Secondary scholarship on ancient performance techniques provides valuable context for the reception of these texts in their original context and throughout history (Hall, Wrigley; McLeish; Csapo; Russo; Slater). While turning an eye to the theatricality of these plays lends richness and depth to the written text (see especially Slater), I have found that even such performance-based approaches do little to prepare potential theatre-makers and audiences. In this paper, I describe a university workshop offered in conjunction with a theatre-history seminar on Aristophanes. This workshop brought together a group of non-Classics and non-theatre students to read, discuss, and re-imagine Aristophanes’ Assemblywomen. With graduate students from the Theatre and Classics programs, the ensemble analyzed and developed concepts for two scenes within the play. By staging scenes rather than the entirety of the play, the ensemble was able to work with two very different adaptation strategies within the same play—one translating topical references into contemporary ones and one sticking very closely to the original text but drawing stylistic inspiration from contemporary comedic tropes.
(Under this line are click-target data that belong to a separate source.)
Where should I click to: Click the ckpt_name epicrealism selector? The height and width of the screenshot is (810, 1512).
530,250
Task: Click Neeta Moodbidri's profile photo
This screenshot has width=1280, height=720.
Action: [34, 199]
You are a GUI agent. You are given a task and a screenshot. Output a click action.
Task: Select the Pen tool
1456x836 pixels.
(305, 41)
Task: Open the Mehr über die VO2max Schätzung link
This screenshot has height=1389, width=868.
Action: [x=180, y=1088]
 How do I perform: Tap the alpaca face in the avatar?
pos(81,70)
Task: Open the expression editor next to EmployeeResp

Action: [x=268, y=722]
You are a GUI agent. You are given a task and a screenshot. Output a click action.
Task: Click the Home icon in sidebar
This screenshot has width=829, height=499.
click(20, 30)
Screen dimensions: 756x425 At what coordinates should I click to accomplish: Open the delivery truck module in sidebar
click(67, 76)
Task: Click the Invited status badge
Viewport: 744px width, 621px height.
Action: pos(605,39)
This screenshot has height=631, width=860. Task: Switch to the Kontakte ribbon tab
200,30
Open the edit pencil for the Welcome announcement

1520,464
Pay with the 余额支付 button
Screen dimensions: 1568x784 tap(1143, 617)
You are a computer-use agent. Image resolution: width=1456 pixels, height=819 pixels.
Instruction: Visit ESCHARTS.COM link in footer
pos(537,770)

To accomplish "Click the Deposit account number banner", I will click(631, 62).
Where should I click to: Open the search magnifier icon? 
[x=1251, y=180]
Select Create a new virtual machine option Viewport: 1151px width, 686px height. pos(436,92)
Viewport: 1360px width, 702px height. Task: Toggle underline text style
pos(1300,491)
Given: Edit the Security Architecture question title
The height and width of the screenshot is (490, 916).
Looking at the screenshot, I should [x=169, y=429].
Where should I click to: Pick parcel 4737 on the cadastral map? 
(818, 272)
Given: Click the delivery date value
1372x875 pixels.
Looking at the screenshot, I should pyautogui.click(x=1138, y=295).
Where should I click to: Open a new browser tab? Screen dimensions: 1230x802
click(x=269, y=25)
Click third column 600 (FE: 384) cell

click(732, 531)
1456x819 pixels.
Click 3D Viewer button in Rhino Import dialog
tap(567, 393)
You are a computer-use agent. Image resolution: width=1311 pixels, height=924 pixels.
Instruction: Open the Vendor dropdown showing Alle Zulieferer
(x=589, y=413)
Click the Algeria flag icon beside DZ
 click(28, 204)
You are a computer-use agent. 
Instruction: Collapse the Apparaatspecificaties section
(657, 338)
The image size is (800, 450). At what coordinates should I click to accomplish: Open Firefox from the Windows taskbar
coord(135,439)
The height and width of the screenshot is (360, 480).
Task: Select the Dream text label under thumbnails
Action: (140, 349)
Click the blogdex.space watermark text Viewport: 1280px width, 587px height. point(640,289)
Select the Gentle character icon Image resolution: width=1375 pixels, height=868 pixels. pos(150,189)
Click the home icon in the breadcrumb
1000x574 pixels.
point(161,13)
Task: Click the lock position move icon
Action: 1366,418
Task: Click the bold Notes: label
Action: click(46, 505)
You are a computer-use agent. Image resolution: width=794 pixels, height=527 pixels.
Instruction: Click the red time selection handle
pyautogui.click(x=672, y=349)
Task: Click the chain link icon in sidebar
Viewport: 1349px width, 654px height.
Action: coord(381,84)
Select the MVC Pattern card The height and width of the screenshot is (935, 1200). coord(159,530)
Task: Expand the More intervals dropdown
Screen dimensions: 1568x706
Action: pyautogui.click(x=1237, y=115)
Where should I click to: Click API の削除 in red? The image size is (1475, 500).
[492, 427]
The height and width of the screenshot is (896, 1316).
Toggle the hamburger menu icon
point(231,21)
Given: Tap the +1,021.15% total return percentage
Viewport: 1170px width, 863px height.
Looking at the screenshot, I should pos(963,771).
The latter scene imagined Praxagora as Parks and Recreation’s Leslie Knope, a bouncy bureaucrat accompanied by a large pad of nonsense statistics and figures; the former spent much time discussing the contemporary valence of charges of effeminacy. Are these jokes potent or offensive? Who should stand for Kleisthenes? (Justin Bieber.) A third exercise used performance to begin to answer another critical question: would the audience be aware of the male bodies of the performers or would the female characters read as credibly female within the world of the play? Ultimately unknowable questions about audience reception in the ancient context took on new charge in the rehearsal space. Circular debates, for example, over the female comic costume that might be pejoratively called “academic” were ignited by pragmatic choices made by a male actor to don a woman’s costume in a spirit of stereotyped burlesque or credible realism. Male students performed the opening scene in shapeless “housewife” caftans and sequined mini-dresses. The playful space of the theatre allows students not only to see both sides of the argument, but to try both on.